|
Bensel-Meyers responds
|
|
Tennessee English professor Linda Bensel-Meyers responded to Gilley's comments in an e-mail interview with ESPN.com's Tom Farrey:
"I am sorry that President Gilley has not sought to contact me directly on this matter. I have never been asked to give the names of these students or the original transcripts, since it is obvious that, as the Chief Academic Officer, Provost Peters would have access to these himself. In fact, both President Gilley and Provost Peters have emphasized that I cannot reveal to them information that identifies particular students.
"This is the excuse Provost Peters had used throughout the investigation to not look at my evidence. Similarly, President Gilley sent an e-mail to a member of my staff March 8 insinuating that lawsuits would follow should student names be revealed, a threat reiterated in his April 28 letter to the faculty when he said: 'I must add that this matter has aroused the university's concern about possible violation of students' privacy rights under federal law. We should all put student interests and rights at the top of our agenda.'
"I compiled the transcripts into anonymous form so that I could send the information to the Provost and gave them to him immediately after I completed the compilation. When I received no response, I asked the Senate Executive Committee to forward, along with my report, some of the sample anonymous records. However, Provost Peters advised the committee that the records would violate student privacy, and they withheld the records.

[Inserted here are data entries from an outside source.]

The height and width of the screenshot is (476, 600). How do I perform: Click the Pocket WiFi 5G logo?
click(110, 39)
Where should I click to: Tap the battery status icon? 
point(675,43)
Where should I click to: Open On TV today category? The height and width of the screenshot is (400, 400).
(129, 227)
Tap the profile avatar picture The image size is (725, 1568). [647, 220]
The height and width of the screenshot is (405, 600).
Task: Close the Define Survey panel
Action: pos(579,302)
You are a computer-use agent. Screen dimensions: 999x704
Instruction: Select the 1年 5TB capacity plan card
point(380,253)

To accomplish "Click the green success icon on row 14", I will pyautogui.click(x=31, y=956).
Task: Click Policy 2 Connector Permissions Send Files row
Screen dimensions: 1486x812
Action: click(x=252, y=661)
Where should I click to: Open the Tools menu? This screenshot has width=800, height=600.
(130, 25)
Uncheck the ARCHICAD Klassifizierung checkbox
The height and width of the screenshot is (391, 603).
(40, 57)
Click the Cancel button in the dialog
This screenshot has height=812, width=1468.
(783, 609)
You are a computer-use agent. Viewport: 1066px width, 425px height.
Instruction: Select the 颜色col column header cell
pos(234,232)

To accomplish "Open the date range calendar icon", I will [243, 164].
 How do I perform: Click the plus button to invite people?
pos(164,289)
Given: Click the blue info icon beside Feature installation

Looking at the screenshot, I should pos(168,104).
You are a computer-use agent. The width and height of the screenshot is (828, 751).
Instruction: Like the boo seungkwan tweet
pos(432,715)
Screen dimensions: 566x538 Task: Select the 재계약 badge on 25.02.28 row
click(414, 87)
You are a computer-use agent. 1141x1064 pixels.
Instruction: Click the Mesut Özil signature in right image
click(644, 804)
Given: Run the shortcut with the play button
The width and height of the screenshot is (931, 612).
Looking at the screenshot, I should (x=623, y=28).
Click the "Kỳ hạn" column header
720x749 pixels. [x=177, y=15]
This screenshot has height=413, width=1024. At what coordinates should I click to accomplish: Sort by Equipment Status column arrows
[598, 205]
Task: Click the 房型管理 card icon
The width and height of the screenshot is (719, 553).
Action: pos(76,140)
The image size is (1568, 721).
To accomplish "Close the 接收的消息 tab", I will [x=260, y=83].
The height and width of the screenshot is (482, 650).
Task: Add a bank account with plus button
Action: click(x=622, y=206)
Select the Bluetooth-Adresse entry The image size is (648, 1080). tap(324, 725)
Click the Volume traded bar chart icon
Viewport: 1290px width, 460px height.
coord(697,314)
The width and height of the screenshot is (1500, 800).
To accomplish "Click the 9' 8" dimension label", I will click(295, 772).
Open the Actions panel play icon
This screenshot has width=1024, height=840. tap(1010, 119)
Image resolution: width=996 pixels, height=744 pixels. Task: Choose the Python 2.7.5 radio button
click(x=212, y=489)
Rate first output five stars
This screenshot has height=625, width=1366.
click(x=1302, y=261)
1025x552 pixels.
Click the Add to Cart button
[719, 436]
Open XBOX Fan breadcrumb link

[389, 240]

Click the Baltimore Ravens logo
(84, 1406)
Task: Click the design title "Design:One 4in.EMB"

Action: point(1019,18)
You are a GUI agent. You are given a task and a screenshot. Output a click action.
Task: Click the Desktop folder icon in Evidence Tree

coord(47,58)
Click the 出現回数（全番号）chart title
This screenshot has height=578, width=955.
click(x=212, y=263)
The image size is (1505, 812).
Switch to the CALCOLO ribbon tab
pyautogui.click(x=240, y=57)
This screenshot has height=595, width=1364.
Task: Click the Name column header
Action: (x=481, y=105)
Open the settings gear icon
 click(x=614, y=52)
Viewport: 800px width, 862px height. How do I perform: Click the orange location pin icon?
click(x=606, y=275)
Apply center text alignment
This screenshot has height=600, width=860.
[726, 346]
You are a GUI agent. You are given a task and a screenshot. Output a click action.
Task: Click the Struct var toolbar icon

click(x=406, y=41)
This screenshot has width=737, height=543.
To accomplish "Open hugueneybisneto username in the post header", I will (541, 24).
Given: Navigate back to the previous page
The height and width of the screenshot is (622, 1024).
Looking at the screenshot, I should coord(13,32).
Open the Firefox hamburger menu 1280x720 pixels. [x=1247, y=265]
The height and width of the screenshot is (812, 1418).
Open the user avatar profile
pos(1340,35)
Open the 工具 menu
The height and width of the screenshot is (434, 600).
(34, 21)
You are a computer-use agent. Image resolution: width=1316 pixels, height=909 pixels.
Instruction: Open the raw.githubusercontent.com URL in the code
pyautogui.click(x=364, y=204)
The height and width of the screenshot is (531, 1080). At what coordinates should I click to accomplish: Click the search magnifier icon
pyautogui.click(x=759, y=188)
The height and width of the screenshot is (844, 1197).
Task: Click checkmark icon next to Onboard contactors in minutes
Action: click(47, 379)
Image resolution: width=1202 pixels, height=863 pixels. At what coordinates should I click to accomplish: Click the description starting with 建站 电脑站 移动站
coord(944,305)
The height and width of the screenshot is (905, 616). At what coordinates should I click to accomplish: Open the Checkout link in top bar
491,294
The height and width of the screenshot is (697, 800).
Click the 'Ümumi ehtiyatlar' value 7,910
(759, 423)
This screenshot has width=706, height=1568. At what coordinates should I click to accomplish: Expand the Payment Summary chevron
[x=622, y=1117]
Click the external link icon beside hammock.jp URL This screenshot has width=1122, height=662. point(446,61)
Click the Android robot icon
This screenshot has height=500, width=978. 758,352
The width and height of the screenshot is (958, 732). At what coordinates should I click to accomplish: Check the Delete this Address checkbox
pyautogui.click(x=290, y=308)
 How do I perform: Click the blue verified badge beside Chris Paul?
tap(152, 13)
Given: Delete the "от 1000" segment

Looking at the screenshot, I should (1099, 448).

"Clearly, Provost Peters felt the names of the students (already) were identifiable in the records I sent to him, and he has never asked me for the names or for the original transcripts. In fact, he has, since that meeting, written me to say he found no violations in my report, evidence that he not only received the anonymous records but reviewed them as credible representations of the transcripts."
|
ESPN's Bob Ley interviewed University of Tennessee President J. Wade Gilley for the May 7 Outside The Lines program. The following is an excerpted transcript from that interview.
Ley: Let me ask you about Urban Studies. You've got 25,000 students there in Knoxville. Only 30 students out of 25,000 are majoring in Urban Studies. Nine of those 30 (students) were starters on last year's football team.
Gilley: I don't know that's true. I don't know where you would, how you would conclude that.
Ley: It's the data from professor Bensel-Meyers' report.
Gilley: Well, see we don't know that those are actually transcripts from those students. She's refused to give the names, so I have no idea whether those are accurate transcripts or not because she hasn't revealed the names of the persons to the university, and she's been asked to do that. So we have no idea -- those could be anybody's transcripts, as far as I know.
Ley: Would you be worried if those numbers were accurate? ... Would that suggest that football players are being guided in to that particular major?
Gilley: We have 130 football players. If nine are Urban Studies majors, I don't know that that's unusual. But I do think that we ought to leave that to the faculty senate to review and make recommendations on.
Ley: Do you doubt this data? Do you doubt the validity of her information?
Gilley: I have no idea. She has not been willing to give us the information so that we can verify (it). ... Our Provost, Dr. John Peters, who is the new President at Northern Illinios University as of June the first, has asked her repeatedly for this information so that he could validate it, and she refused to give it to him.